WHAT IS REQUIRED:
Copy the records below in full, changing no character.
++++++++++
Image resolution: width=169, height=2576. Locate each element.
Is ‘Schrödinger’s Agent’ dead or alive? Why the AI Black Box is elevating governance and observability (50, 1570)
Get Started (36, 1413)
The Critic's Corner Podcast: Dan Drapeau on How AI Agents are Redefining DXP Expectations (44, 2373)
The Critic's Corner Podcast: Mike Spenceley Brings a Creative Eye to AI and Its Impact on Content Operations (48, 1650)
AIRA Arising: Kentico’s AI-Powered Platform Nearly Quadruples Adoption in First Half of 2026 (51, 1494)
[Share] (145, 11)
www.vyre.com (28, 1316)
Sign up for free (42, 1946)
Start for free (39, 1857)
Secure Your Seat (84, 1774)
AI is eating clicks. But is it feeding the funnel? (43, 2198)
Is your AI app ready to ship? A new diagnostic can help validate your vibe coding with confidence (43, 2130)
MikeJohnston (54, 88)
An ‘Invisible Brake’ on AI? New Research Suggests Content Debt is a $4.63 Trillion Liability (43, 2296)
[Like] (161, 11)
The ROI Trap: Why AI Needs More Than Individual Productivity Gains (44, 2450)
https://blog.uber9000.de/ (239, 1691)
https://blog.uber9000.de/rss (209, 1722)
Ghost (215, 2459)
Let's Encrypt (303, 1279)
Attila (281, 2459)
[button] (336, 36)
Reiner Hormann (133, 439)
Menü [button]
++++++++++
RESULT OF THE TASK:
Image resolution: width=169, height=2576. Locate each element.
Is ‘Schrödinger’s Agent’ dead or alive? Why the AI Black Box is elevating governance and observability (50, 1570)
Get Started (36, 1413)
The Critic's Corner Podcast: Dan Drapeau on How AI Agents are Redefining DXP Expectations (44, 2373)
The Critic's Corner Podcast: Mike Spenceley Brings a Creative Eye to AI and Its Impact on Content Operations (48, 1650)
AIRA Arising: Kentico’s AI-Powered Platform Nearly Quadruples Adoption in First Half of 2026 (51, 1494)
[Share] (145, 11)
www.vyre.com (28, 1316)
Sign up for free (42, 1946)
Start for free (39, 1857)
Secure Your Seat (84, 1774)
AI is eating clicks. But is it feeding the funnel? (43, 2198)
Is your AI app ready to ship? A new diagnostic can help validate your vibe coding with confidence (43, 2130)
MikeJohnston (54, 88)
An ‘Invisible Brake’ on AI? New Research Suggests Content Debt is a $4.63 Trillion Liability (43, 2296)
[Like] (161, 11)
The ROI Trap: Why AI Needs More Than Individual Productivity Gains (44, 2450)
https://blog.uber9000.de/ (239, 1691)
https://blog.uber9000.de/rss (209, 1722)
Ghost (215, 2459)
Let's Encrypt (303, 1279)
Attila (281, 2459)
[button] (336, 36)
Reiner Hormann (133, 439)
Menü [button]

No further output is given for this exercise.